(Supplied records begins)
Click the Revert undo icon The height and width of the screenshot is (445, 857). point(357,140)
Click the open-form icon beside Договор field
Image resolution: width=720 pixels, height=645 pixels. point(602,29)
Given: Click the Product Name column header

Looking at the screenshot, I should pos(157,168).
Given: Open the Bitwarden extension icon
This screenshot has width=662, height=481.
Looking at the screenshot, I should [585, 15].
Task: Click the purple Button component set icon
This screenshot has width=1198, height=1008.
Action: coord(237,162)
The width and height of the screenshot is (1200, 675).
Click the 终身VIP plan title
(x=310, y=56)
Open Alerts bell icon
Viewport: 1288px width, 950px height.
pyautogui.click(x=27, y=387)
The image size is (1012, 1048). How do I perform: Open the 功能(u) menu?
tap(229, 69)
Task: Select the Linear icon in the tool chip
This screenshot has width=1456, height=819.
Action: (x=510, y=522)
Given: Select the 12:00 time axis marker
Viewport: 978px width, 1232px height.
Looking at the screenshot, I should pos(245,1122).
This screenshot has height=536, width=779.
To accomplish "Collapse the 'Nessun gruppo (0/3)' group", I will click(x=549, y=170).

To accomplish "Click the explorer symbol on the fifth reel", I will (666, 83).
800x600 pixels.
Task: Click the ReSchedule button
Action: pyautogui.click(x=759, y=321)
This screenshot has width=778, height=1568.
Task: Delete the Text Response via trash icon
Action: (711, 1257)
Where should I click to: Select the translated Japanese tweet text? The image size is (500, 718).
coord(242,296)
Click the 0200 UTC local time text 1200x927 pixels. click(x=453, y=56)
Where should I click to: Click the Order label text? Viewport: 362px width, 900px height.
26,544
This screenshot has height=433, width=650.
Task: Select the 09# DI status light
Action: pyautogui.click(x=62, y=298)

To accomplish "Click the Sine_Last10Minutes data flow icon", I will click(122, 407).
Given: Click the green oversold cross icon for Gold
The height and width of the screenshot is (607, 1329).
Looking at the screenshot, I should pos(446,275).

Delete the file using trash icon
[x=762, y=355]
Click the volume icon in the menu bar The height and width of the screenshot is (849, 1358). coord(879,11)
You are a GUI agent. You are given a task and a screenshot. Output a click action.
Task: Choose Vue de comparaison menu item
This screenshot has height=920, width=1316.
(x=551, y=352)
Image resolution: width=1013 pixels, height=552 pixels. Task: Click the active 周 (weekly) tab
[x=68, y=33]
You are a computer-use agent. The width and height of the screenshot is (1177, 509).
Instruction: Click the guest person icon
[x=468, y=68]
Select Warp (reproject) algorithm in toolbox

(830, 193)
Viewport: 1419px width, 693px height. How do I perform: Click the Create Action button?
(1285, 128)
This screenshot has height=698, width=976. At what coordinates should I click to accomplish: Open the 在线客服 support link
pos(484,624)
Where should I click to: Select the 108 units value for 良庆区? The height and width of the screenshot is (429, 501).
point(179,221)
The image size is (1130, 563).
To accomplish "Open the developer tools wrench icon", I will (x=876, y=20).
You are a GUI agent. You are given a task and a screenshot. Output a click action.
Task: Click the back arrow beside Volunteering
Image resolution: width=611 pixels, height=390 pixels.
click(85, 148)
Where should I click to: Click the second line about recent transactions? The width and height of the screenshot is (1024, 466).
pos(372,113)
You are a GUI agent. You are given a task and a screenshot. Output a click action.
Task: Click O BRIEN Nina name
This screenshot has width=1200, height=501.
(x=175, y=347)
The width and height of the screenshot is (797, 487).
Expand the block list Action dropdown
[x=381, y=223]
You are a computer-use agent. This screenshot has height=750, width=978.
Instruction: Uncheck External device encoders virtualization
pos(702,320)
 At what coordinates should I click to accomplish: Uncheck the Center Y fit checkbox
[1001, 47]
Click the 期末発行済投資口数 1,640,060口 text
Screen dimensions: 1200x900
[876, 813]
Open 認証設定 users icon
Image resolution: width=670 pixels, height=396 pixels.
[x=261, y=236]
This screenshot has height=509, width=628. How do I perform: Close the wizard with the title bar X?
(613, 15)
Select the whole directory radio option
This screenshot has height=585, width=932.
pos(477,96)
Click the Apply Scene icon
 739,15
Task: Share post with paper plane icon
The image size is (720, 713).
(Supplied records ends)
▸ Task brief
The count of lines in the records above holding the word "time" should be reported as a number, with nothing added.

▸ Task result
2